Forego moved to the Kentucky Horse Park in 1979 where he was a featured attraction at the Kentucky Hall of Champions for many years. In September 1997, Forego was humanely put down after breaking his long pastern bone in his left hind leg in his paddock. He is buried next to Rambling Willie at the Hall of Champions. Forego was inducted into the Racing Hall of Fame in 1979. In the 1999 list of the top 100 U. S. Thoroughbreds of the 20th Century by BloodHorse, Forego ranked eighth.


Fun Facts

  • While in residence at Kentucky Horse Park, Forego’s favorite treat was bananas.
  • In his last two Woodward victories, Forego gave a stunning total of 365 pounds to his opposition.
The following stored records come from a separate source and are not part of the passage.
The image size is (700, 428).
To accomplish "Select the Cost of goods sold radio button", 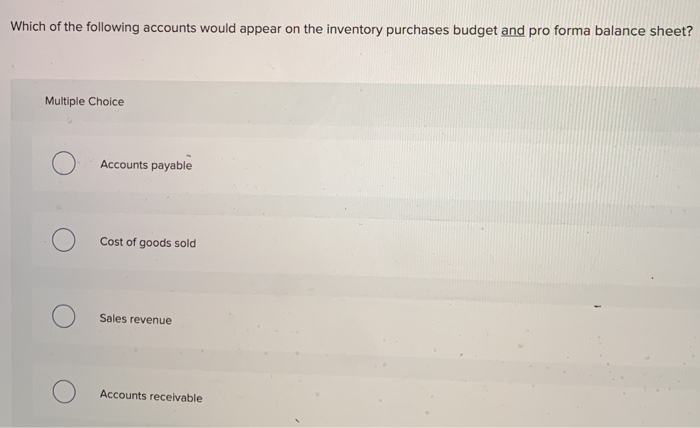I will point(63,240).
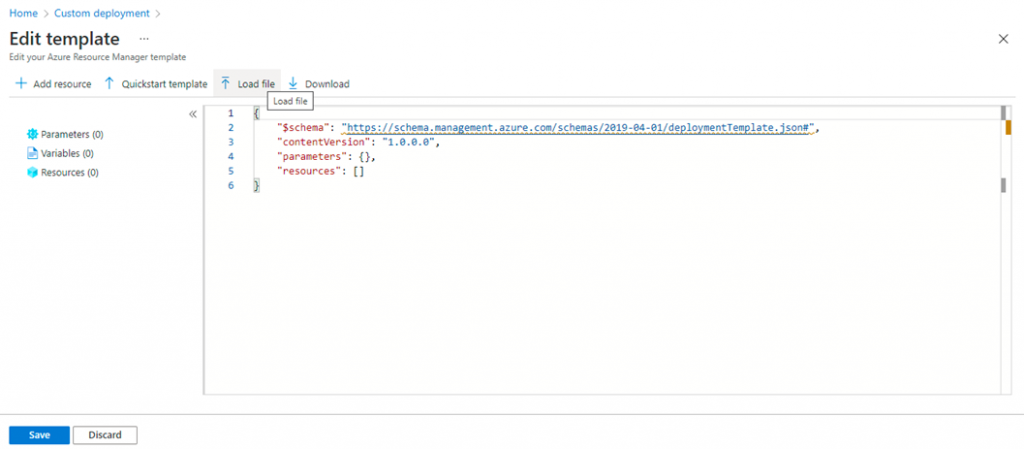Click the Variables document icon
This screenshot has height=449, width=1024.
tap(33, 153)
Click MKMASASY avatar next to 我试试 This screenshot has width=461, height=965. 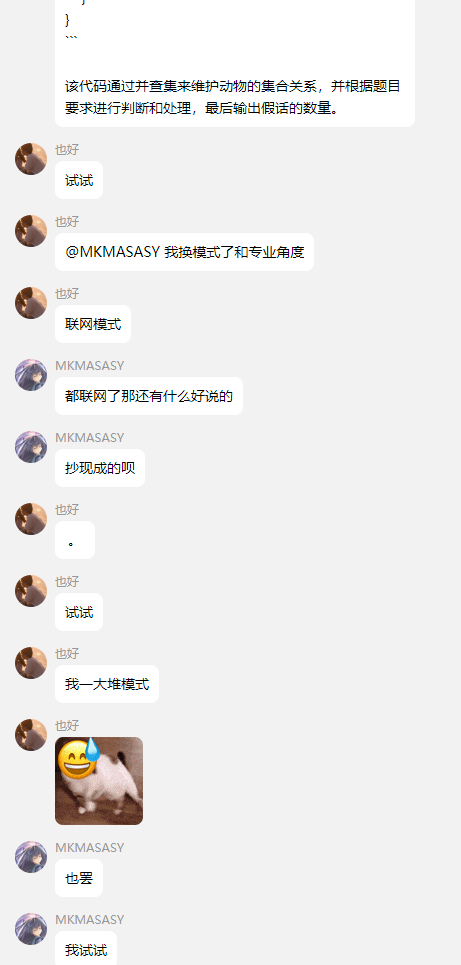31,929
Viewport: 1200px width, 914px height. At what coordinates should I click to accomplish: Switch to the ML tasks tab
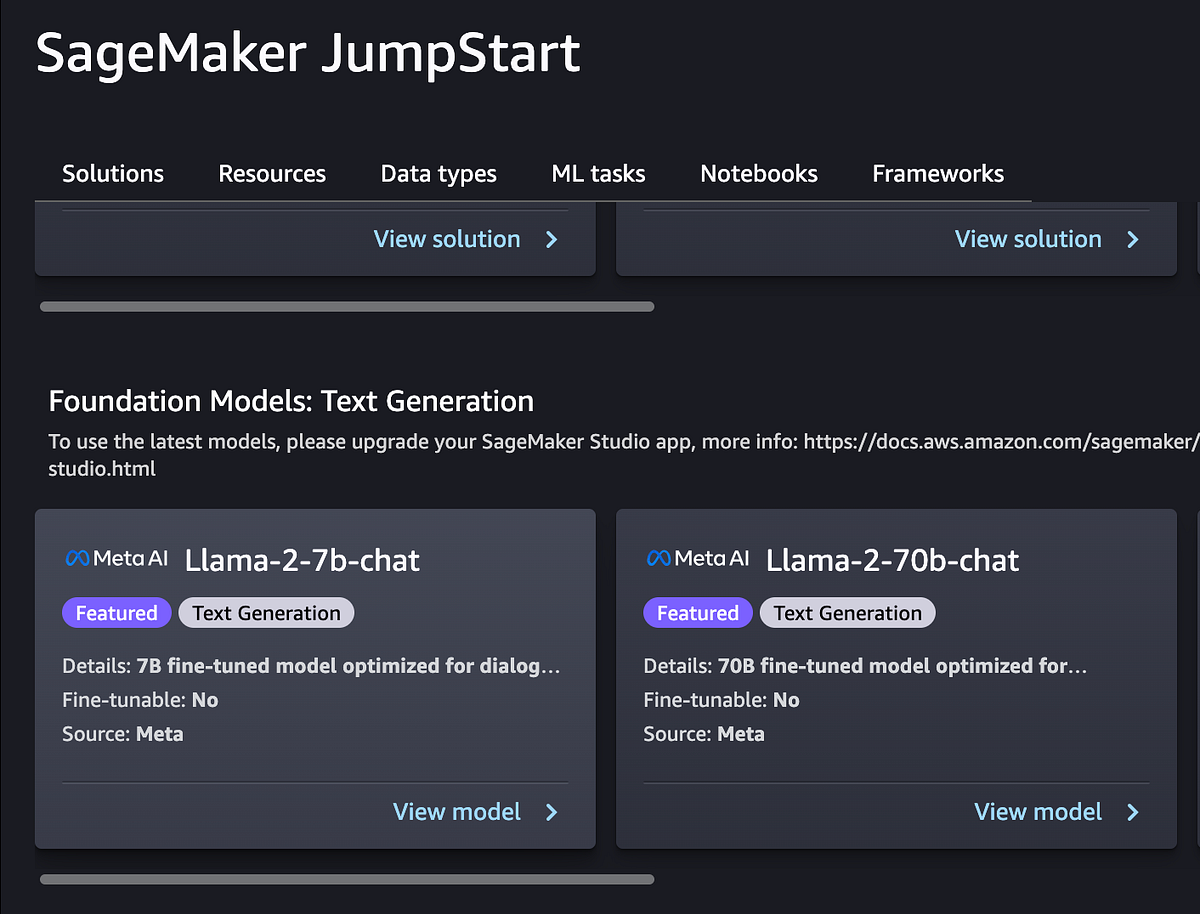(598, 173)
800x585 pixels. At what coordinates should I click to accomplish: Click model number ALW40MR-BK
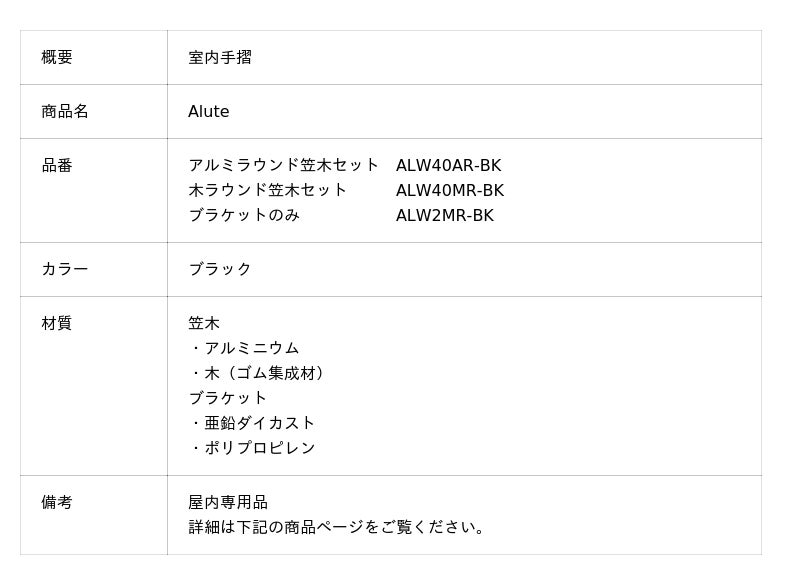click(x=449, y=190)
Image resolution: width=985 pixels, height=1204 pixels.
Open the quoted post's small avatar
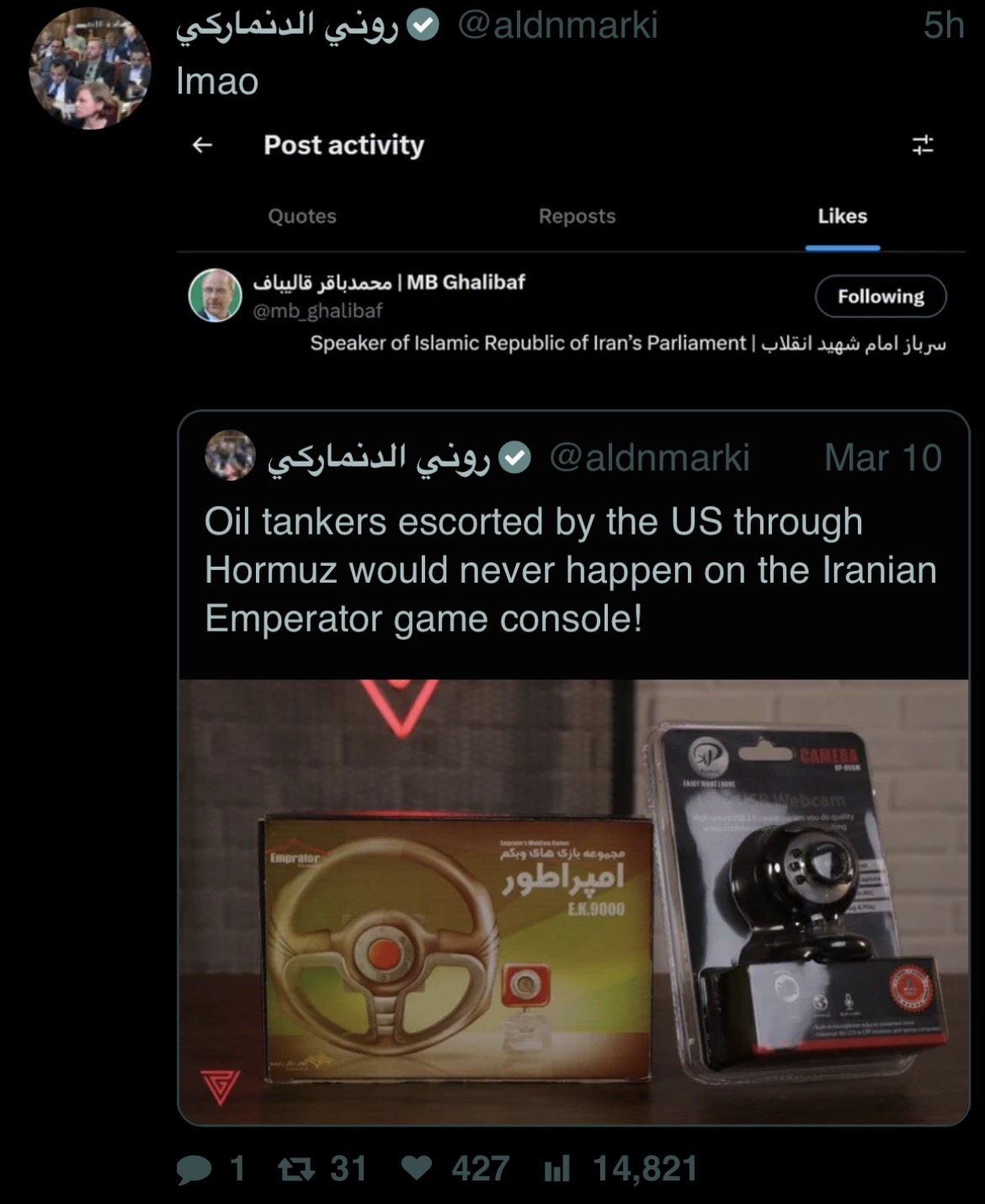coord(230,455)
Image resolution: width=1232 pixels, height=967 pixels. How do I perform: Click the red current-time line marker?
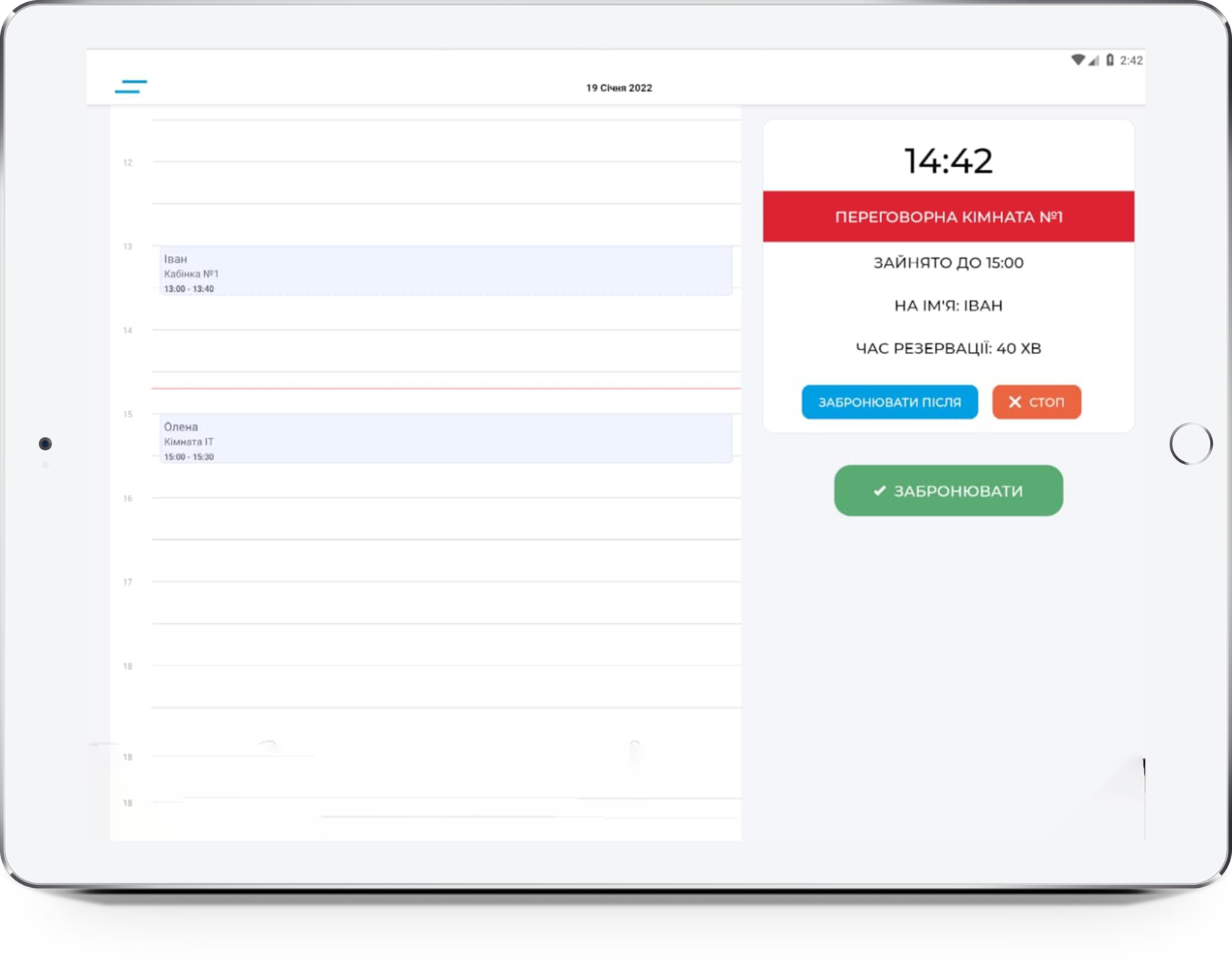pos(445,388)
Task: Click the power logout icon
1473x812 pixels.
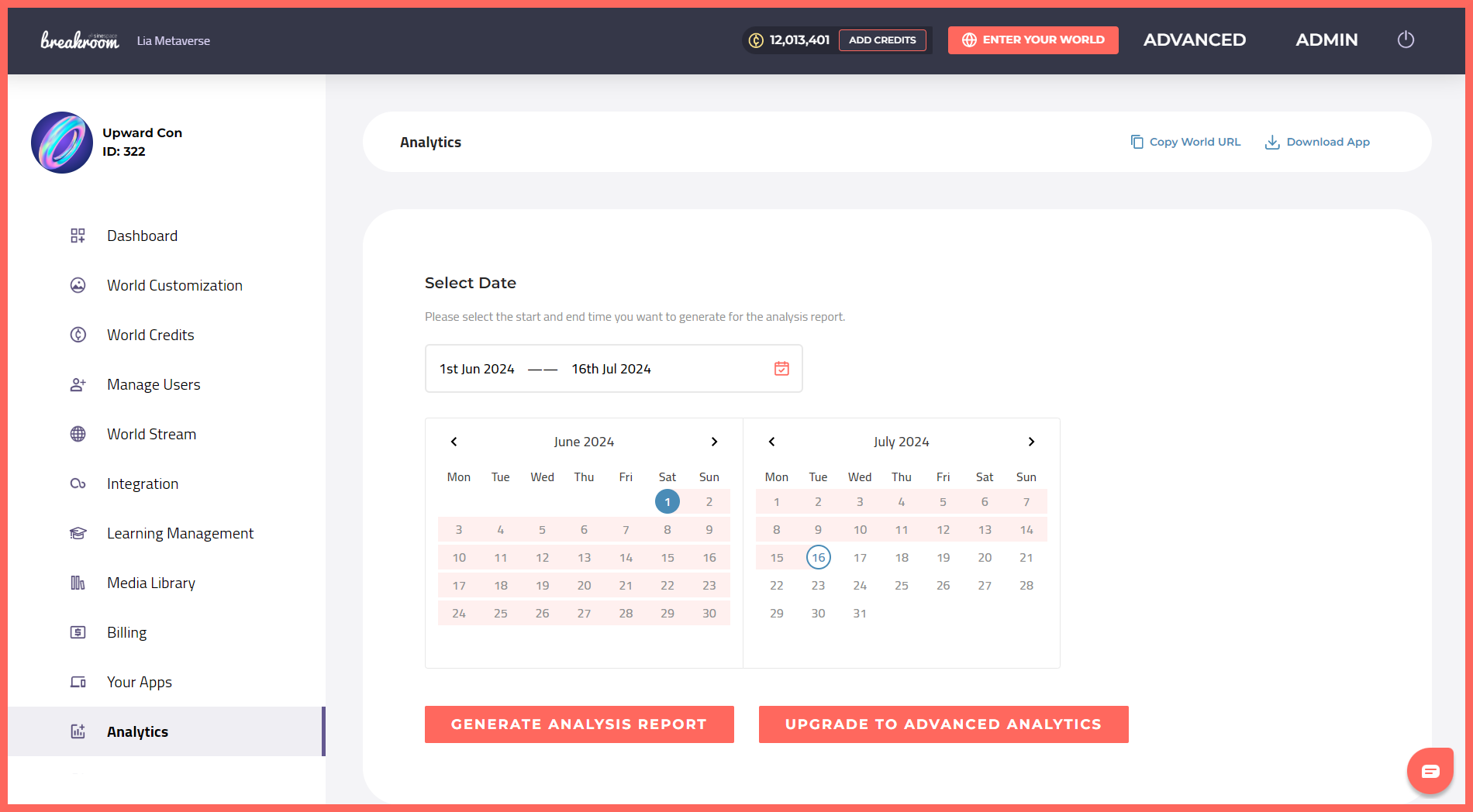Action: [1406, 40]
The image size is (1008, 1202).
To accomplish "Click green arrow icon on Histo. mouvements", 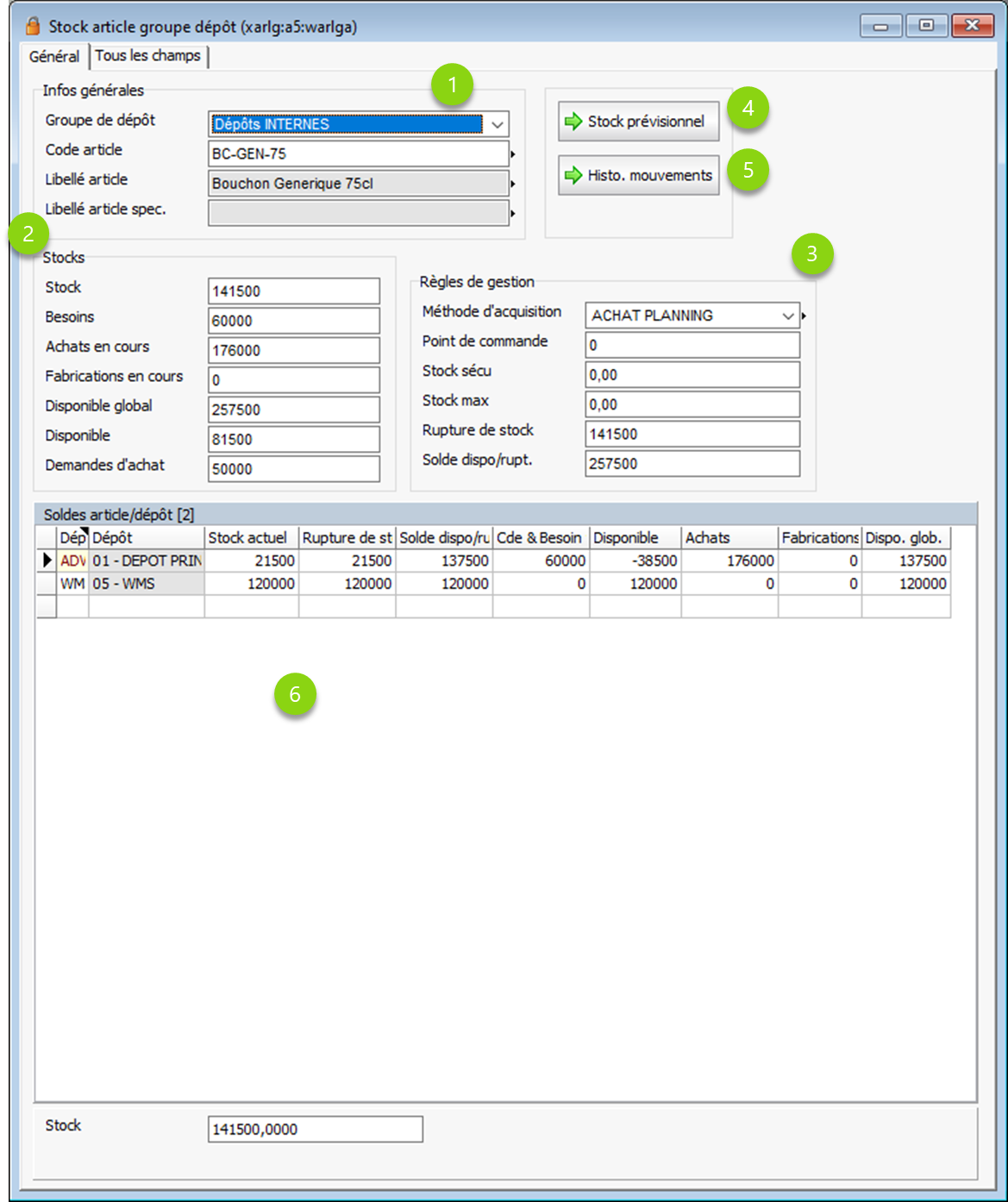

  • Chronic arthritis in his hip led Sherrill Ward to retire in 1975, turning over training of Forego to Frank Whiteley, who became a Hall of Fame trainer, conditioning Tom Rolfe and Damascus, as well as Ruffian and Forego.
  • Forego was voted for eight Eclipse Awards including Horse of the Year, Champion Handicap Horse and Champion Sprinter.
  • Forego’s three Horse of the Year titles (1974, 1975, 1976) are topped only by Kelso’s five in succession in the 1960s.